··· EXTRACTED TEXT ···

So first of all, what do you do at Trackingplan?

I’m the CTO of Trackingplan. Since we are a small team, I wear multiple hats throughout the day. So I act as developer, team lead, head of security and privacy, and I tend to focus on optimizing internal processes and technological adoption, which for some strange reason seem to be my passion. And I organize our team offsites. :-)

What’s a day in the life of Alexandros like? And outside of tech, what hobbies or passions fuel your creativity?

I’m a father of a 5- and 1-year old. So my days are mostly shaped around that. I work from my coworking space, from home, from the gym, and from café’s, where I actually feel most productive. My daily work can be explained mostly by unblocking others through technology. Be it solving a bug, a customer request or developing a new feature, I have been here from day one and there are some questions only few of us can answer confidently. Aside from work and my kids, I have been training Crossfit for a couple of years. It doesn't look like I'm getting any better, but it helps to relieve stress.

What motivated you and your co-founders to start Trackingplan? And what’s something about building a tech company that you didn’t anticipate when you launched Trackingplan?

We started Trackingplan during the COVID pandemic in March 2020. It was a way of intentionally picking with whom to work and of deciding ourselves what to work on, and especially, how to do it. The technological and human culture was always key to me. Being able to shape it was and stays the main motivation for me to be a founder.

I’d say that we didn’t anticipate any of it. A startup is a rollercoaster and this is my first one. You read tales from others, but living it in first-person is always different.

As someone who has worked at companies like Google and Rohde & Schwarz and in Academia, what aspects of Trackingplan’s culture or way of working do you find most rewarding?

I brought with me some vastly different experience of how things get done and I think that was useful. At least I had a clear opinion of what I was looking for and what worked for me and what didn’t in my previous workplaces. I believe that at Trackingplan one is able to disagree, have a voice and change things, and that is something very important for me. When I see that a coworker is able to express opinions or feelings, is respected for it and even able to make a changes, then I know we are on the right track.

Do you have a personal productivity ritual or a tool you can’t live without?

I do, but it won’t surprise anybody. I tend to do it too little, and I realize it when things get complex: Write things down. Writing has a power that speaking will never have. However, I had to learn that it’s only guaranteed to work for myself. When working with others, the only way to get them onboard is to use their preferred medium.

Who or what inspires you in the world of technology, and why?

People and technology that makes complexity look simple. Persons like Andrew Ng, my Machine Learning teacher and that of hundreds of thousands of others, or technologies such as Keras, a high-level and dead-simple abstraction of TensorFlow, the neural-networks graph library form Google, by François Chollet.

··· ENTRIES SHOWN ···

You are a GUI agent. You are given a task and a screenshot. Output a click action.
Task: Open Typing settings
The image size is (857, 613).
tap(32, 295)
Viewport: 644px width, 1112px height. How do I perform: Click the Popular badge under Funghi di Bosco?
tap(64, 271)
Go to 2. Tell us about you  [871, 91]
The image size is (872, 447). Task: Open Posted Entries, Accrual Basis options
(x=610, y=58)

···
··· ENTRIES SHOWN ···

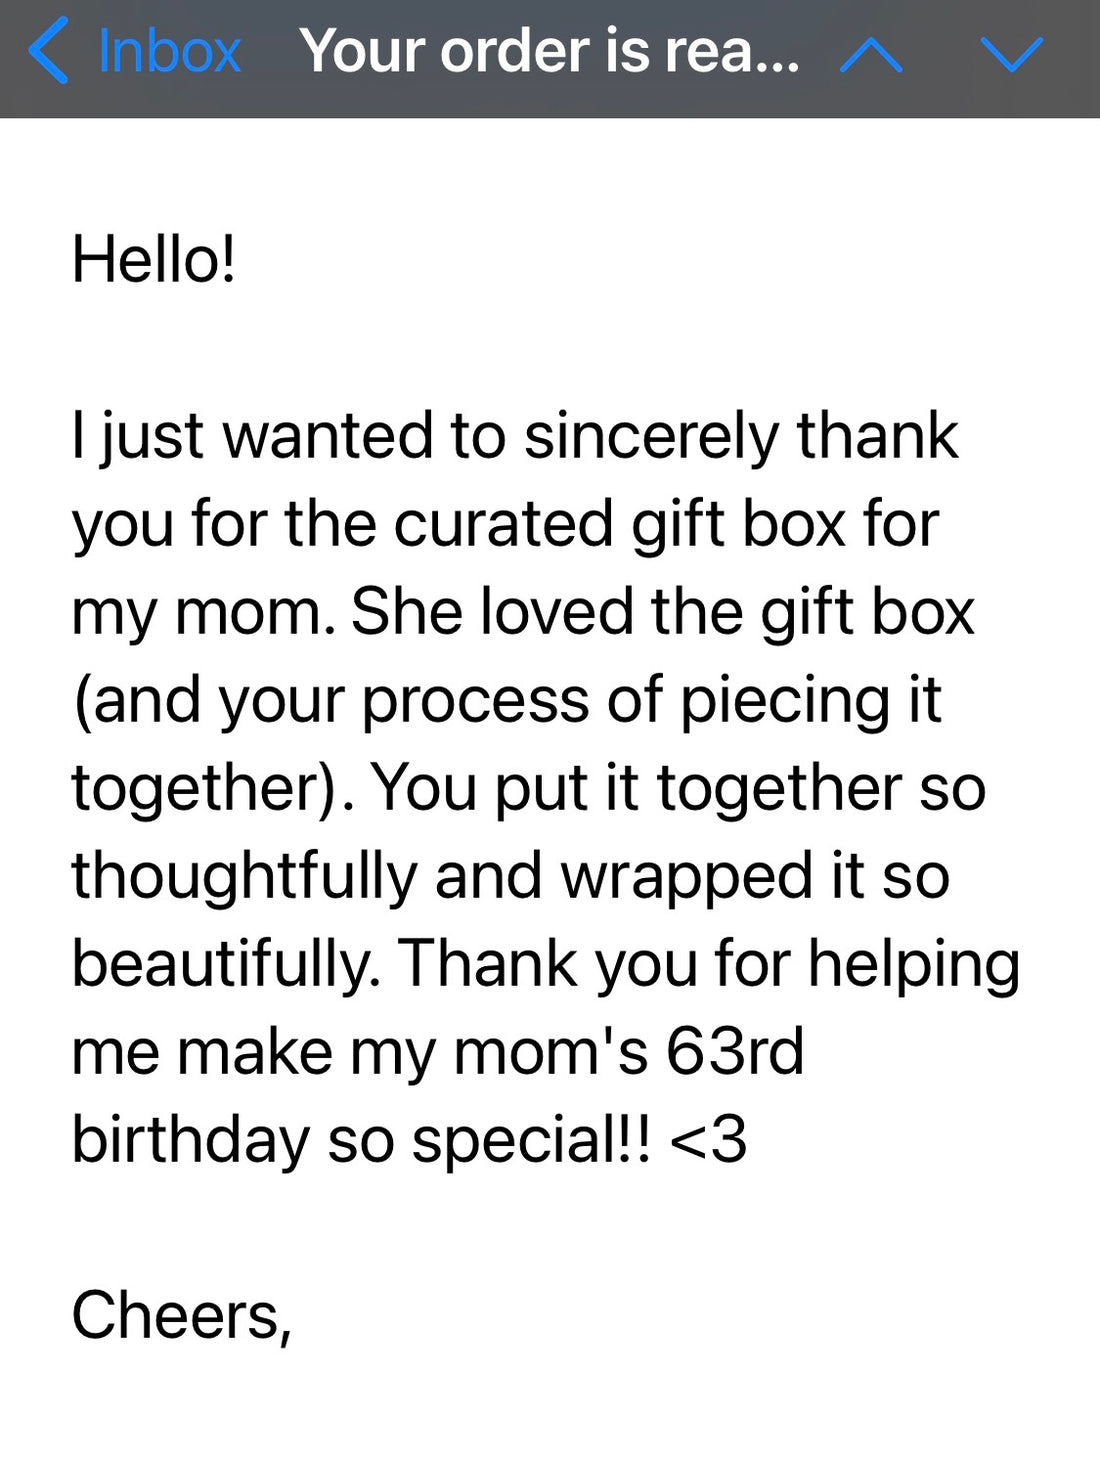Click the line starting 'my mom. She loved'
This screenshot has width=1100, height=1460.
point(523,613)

···

ACTIVITIES.
A – Answer these questions using the interview with Trackingplan's CTO:
(i) In what month and year was Trackingplan started?
(ii) Which sport has he been training for a couple of years?
(iii) Which library is Keras described as an abstraction of?
B – Carry on the interview with Trackingplan's CTO past its final sentence.

ANSWER LIST.
A –
(i) March 2020
(ii) Crossfit
(iii) TensorFlow

B –
How do you see emerging technologies shaping the future of software development, and how do you envision these trends influencing Trackingplan specifically?

Well, we are in the midst of a total disruption. Software development is becoming a commodity accessible to anyone in the developed countries. There will be more Software than ever and programming will no longer be a craftmanship. However, I think that software engineering will still play a major role and maybe even grow in demand and complexity. Similarly Product design and technology-based business aren’t going anywhere. So this should make our market larger and automated quality control more impactful.

As a co-founder of Trackingplan, how do you envision the company evolving in the next few years, and what’s your guiding vision for its impact on the tech and analytics space?

I think that similar to software development, also Trackingplan will step up in terms of abstractions and be closer to product analytics, marketing and consent regulation instead of data types, campaigns and cookies.

It’s often said that developers have this nature of wanting to build everything by themselves. As a developer, what advice would you give to someone struggling with data quality who is thinking about building a solution from scratch?

I’d invite everyone to do it. Especially with LLMs, one should try it out. It will help them get an idea of what’s easy and what’s difficult and what you are really looking to solve with an observability platform like Trackingplan.

Actually, we were born this way, so I won’t discourage anyone from trying! :-)

Looking back, is there a challenge you overcame that taught you something you still apply today?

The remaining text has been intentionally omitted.